Nuclear watchdog says Iran working on weapons

The UN nuclear atomic energy agency says Iran is suspected of conducting secret experiments whose sole purpose can only be the development of nuclear arms.
An Iranian technician walks through the Uranium Conversion Facility just outside the city of Isfahan, which 410 kilometres south of the capital Tehran, in this Feb. 2007 photo. (Vahid Salemi/Associated Press)

The U.N. nuclear atomic energy agency said Tuesday for the first time that Iran is suspected of conducting secret experiments whose sole purpose is the development of nuclear arms.

The report is the strongest sign yet that Iran seeks to build a nuclear arsenal, despite claims to the contrary. With Israel threatening a military response, the report opens the way for a new confrontation between the West and Iran.

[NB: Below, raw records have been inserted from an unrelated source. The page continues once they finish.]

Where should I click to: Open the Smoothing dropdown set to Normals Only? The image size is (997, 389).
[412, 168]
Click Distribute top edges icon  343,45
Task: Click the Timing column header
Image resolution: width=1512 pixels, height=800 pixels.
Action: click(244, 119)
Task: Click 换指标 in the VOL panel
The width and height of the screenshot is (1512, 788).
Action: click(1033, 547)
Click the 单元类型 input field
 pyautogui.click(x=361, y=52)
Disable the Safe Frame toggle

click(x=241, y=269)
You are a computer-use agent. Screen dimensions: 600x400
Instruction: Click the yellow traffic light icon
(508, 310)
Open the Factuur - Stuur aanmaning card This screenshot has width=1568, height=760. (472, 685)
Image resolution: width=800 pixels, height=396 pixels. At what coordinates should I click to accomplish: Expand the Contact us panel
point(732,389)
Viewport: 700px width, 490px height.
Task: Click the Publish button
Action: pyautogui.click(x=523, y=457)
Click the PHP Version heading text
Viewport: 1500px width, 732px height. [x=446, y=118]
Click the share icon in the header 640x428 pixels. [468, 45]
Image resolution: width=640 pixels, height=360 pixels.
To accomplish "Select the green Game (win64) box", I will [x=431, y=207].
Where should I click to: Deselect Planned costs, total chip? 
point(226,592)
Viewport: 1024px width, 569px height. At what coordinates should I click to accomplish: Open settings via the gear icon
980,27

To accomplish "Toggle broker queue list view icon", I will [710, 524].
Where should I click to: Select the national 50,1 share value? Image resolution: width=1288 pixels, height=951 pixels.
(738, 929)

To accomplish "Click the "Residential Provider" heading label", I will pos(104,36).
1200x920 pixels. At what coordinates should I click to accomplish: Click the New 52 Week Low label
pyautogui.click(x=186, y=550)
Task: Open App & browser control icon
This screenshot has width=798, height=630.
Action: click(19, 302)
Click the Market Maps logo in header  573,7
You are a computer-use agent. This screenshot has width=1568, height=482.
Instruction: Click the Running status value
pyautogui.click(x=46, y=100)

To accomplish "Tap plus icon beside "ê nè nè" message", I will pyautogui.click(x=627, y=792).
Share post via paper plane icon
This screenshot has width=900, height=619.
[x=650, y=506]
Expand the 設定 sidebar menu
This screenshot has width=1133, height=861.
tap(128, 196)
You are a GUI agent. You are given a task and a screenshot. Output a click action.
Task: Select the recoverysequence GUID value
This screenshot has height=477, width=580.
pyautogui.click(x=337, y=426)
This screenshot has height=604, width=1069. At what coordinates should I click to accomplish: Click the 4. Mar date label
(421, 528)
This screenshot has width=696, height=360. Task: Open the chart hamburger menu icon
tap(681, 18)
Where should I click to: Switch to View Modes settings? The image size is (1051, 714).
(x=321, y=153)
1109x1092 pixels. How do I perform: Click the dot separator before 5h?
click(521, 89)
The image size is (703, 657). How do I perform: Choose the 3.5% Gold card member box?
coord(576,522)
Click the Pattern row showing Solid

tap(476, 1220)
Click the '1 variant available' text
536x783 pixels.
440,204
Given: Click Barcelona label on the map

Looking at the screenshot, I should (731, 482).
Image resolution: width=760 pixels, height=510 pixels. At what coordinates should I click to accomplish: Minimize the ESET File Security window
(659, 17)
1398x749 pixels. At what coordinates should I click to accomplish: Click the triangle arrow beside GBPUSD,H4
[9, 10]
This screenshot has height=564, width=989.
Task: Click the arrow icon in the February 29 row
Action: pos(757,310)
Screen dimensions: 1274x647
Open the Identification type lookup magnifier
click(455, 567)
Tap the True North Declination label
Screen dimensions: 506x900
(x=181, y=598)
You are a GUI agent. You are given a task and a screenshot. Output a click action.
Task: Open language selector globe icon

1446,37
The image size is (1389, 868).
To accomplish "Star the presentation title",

In Washington, officials said the report confirms U.S. suspicions about the military nature of Iran's program and that the Obama administration is considering pressuring Iran with additional sanctions, if it fails to answer questions posed by the new information.

In its latest report on Iran, the International Atomic Energy Agency outlines the sum of its knowledge on the Islamic Republic's alleged secret nuclear weapons work, including:

  • Clandestine procurement of equipment and design information needed to make such arms;
  • High explosives testing and detonator development to set off a nuclear charge;
  • Computer modeling of a core of a nuclear warhead;
  • Preparatory work for a nuclear weapons test, and
  • Developing and mounting a nuclear payload onto its Shahab 3 intermediate range missile — a weapon that can reach Israel, Iran's arch foe.

Israeli government spokesman Mark Regev said there is a government directive not to comment until Israel has studied the report in depth.

But ahead of the report's release, Israeli Defense Minister Ehud Barak warned of a possible Israeli military strike against Iran's nuclear program.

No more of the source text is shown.